Em (3MA1), ao objeto de discurso designado como “coisas”, é atribuída uma série de propriedades que vão compor uma representação para o estilo de LCC. O referente recebe qualificações como “inteligentes, bem pensadas, ditas com leveza, graça”. Chamamos a atenção para o predicador “inteligentes” – é interessante observar que esse predicador reativa “uma inteligência viva” e “as inteligências fortes” (1MA2), mantendo e complementando a representação construída no texto de 1924 (1MA – 14/08/1924), passados já alguns meses. Coisas inteligentes são as que revelam inteligência, qualificação que recupera, de forma isotópica, a representação construída para LCC. As “coisas” de LCC também são ditas com “leveza e graça”, o que remete à representação construída para a

“linguagem simples” em (2MA1) e para o estilo que “dá alegria” e “entretece” em (1MA1).A escolha desses adjetivos, carregados de valor avaliativo, permite orientar a interpretação e construir a representação do objeto de discurso. Ainda sobre o referente nomeado como “coisas”, MA informa que lhe interessam, e emprega o modalizador “formidavelmente” para intensificar esse interesse. Ao justificar, em seguida, o motivo dessa apreciação, o autor propicia espaço para avaliar positivamente esse objeto de discurso, estabelecendo, entre seu interesse e sua avaliação, uma relação de causalidade operada por meio do conector “porque”.Esse operador de argumentação permite a reutilização do conteúdo proposicional como um argumento encarregado de reforçar a qualificação do referente (Cf. ADAM, 2008a, 2011a, Cap. 3, item 5). Assim, o referente é retomado e sobre ele incide nova predicação: “[as coisas] me interessam, porque [elas] são...”

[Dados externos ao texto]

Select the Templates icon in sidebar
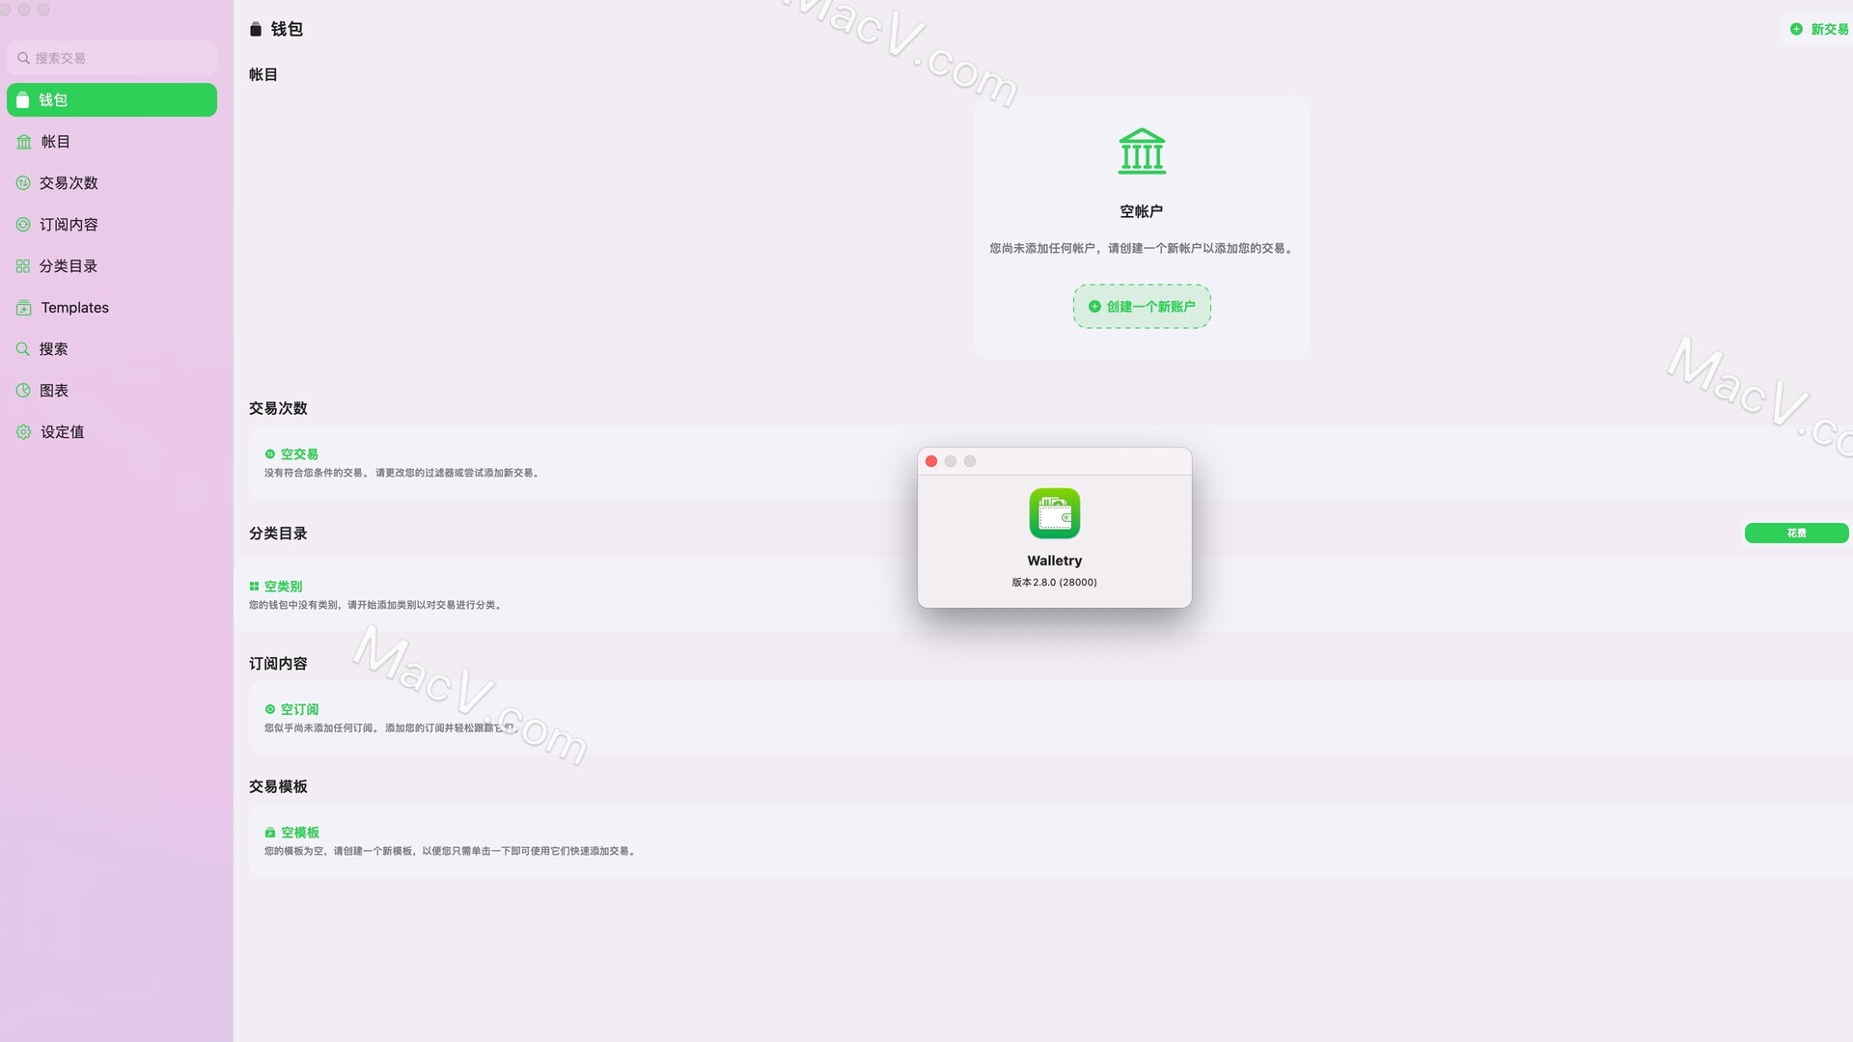23,307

O enunciado (18MA3), iniciado pelo conectivo “mas”, destaca mais uma vez a inteligência do autor natalense. Esse fragmento, extraído da carta de 09/06/1937 (carta triste e difícil nas palavras do próprio Mário), com toda rispidez e em meio a algumas reprimendas e comentários críticos sobre a produção literária do natalense, traz à tona essa palavra elogiosa. MA confessa que não gosta abertamente dos trabalhos de LCC. Em seguida – talvez como uma forma de atenuar os motivos que passa a descrever nas quase quatro páginas seguintes –, declara o valor do amigo e endossa a sua inteligência, reafirmando a representação construída nas primeiras cartas da correspondência (cf. enunciados (1MA2) e (3MA1)). A presença do conector “mas” permite introduzir – em meio a uma série de informações novas sobre o interlocutor, na contramão das Rds construídas até então – uma imagem positiva de LCC, reafirmando a representação do homem inteligente construída nas primeiras cartas. O elemento mas, conector contra-argumentativo marcador de um argumento forte (Cf. ADAM, 2008a [2011a]) possibilita ao locutor introduzir uma ressalva no seu discurso e, ao mesmo tempo, refutar um possível ponto de vista adversário. Assim, MA deixa assegurado que, embora não gostasse abertamente dos artigos de LCC, isso não fazia com que deixasse de considerar a inteligência do escritor natalense. Fica sugerido o desperdício dessa inteligência de LCC, a qual não estava sendo aproveitada para produzir “obras de real valor”, na concepção do escritor paulista.